Coordinate data for items:
================

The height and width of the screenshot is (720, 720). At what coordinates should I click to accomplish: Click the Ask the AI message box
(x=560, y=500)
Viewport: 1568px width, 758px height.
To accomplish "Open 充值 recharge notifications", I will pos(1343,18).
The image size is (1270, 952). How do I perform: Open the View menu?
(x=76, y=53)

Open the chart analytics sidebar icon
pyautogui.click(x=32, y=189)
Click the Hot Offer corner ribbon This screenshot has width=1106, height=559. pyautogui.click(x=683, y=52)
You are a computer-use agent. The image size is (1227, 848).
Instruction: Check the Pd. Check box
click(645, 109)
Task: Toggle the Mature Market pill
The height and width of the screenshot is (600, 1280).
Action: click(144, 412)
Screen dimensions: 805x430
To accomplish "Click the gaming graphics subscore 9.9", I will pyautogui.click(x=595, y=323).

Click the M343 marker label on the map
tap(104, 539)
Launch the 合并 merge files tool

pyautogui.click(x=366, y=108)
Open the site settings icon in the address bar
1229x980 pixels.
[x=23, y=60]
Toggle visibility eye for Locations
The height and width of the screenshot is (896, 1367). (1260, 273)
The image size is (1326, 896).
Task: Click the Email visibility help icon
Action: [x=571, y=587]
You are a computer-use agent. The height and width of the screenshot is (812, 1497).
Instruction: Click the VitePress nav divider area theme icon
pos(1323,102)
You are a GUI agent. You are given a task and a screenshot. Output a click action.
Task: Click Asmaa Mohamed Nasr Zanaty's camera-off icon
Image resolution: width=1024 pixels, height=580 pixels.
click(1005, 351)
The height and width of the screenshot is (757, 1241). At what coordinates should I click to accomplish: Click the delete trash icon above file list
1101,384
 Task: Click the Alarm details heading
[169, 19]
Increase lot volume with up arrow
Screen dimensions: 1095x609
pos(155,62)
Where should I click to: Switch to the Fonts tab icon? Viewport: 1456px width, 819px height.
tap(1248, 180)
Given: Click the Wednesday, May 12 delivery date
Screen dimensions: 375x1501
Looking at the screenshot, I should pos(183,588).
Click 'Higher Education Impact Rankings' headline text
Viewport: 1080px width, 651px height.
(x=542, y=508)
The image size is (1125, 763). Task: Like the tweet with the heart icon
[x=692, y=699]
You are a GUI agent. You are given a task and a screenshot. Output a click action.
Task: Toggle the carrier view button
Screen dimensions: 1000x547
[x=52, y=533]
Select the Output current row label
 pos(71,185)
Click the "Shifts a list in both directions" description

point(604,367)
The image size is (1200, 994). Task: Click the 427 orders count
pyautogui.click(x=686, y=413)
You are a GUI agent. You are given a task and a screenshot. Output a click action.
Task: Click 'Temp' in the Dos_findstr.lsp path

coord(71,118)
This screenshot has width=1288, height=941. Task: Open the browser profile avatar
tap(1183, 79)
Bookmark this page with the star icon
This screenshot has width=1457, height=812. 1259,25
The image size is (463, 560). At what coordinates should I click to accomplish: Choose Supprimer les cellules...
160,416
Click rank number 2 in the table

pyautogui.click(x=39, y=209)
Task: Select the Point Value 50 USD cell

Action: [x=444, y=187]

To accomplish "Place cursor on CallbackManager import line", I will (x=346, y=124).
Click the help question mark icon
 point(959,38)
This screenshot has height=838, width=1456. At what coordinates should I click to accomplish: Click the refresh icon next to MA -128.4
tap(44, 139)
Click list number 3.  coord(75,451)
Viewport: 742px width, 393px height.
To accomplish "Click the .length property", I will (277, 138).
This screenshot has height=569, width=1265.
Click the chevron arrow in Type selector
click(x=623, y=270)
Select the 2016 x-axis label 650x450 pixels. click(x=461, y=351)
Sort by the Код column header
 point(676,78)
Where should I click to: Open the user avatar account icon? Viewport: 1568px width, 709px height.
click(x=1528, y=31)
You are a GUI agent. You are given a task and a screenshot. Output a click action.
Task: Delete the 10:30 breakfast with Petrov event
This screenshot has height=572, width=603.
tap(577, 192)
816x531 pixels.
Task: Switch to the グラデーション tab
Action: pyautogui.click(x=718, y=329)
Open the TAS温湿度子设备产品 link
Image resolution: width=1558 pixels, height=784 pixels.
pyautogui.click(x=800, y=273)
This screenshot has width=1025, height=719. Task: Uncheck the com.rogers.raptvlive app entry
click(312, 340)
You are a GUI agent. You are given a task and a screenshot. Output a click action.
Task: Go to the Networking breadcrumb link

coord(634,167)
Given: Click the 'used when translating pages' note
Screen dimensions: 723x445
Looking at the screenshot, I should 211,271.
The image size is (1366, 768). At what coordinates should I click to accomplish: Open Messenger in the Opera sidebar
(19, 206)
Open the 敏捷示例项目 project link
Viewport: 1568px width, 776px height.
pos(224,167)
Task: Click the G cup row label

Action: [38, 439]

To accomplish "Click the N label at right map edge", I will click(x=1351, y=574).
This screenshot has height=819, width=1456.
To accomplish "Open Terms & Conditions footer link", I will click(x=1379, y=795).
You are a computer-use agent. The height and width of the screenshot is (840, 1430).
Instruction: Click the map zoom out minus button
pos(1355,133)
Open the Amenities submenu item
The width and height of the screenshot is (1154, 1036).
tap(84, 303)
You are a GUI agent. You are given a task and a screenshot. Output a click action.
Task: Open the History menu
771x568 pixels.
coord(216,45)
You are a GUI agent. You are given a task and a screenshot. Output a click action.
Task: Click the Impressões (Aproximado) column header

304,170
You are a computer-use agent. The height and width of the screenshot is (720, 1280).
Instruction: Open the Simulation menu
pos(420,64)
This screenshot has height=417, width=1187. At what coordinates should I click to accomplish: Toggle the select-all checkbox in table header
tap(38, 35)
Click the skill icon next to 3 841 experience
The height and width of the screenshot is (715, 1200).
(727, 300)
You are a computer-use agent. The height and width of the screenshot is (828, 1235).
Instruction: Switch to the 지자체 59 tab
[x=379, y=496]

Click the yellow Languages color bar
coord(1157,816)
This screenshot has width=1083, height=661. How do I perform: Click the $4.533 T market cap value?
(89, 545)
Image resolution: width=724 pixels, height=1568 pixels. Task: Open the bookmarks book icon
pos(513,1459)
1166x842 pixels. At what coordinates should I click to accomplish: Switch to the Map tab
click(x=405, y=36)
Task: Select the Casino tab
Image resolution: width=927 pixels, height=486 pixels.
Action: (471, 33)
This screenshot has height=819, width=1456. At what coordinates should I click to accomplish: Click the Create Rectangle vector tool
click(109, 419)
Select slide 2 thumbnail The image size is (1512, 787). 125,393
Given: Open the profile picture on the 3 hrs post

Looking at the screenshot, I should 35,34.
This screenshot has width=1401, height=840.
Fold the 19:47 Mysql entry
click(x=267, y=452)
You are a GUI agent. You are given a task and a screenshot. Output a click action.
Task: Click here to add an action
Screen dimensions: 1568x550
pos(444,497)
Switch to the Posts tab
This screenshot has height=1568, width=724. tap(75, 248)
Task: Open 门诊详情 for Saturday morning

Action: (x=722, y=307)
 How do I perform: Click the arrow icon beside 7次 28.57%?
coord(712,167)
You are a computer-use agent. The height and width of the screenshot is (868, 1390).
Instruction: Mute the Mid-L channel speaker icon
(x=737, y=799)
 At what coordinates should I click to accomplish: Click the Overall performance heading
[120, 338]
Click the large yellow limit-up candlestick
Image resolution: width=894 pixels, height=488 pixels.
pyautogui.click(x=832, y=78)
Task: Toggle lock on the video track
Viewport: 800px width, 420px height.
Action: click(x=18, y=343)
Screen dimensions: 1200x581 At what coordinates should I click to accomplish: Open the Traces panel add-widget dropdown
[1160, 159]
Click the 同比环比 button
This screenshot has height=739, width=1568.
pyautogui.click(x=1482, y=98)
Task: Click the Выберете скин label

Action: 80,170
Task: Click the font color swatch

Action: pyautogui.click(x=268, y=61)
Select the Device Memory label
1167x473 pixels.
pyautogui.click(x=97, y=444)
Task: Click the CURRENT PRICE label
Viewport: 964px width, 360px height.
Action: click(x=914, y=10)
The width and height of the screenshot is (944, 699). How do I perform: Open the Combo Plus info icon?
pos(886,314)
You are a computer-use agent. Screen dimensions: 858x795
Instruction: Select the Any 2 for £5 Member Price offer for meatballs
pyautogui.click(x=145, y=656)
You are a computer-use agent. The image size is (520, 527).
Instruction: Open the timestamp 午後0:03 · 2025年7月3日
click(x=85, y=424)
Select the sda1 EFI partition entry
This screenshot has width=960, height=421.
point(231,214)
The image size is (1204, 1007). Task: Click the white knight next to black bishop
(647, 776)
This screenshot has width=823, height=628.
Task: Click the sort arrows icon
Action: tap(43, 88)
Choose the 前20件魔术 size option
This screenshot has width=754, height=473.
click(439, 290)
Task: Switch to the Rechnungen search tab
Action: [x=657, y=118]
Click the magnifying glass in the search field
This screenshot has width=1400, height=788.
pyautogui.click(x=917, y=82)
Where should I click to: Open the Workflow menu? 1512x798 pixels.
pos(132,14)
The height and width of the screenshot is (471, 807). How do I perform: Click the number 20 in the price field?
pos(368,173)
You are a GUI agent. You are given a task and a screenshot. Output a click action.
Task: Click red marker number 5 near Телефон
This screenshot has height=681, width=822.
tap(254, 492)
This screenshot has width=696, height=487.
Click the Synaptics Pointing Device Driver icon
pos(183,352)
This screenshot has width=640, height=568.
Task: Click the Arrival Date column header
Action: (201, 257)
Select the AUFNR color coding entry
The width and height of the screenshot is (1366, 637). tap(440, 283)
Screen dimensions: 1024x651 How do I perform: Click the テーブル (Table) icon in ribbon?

================

**Exercise requirements**
Rewrite the records from the beginning up to and including the line with "pyautogui.click(x=32, y=189)", keeping the requests unchanged and shifting every coordinate in the answers by adding 55 to it.

**Task solution**
The height and width of the screenshot is (720, 720). At what coordinates should I click to accomplish: Click the Ask the AI message box
(x=615, y=555)
Viewport: 1568px width, 758px height.
To accomplish "Open 充值 recharge notifications", I will pos(1398,73).
The image size is (1270, 952). How do I perform: Open the View menu?
(x=131, y=108)

Open the chart analytics sidebar icon
pyautogui.click(x=87, y=244)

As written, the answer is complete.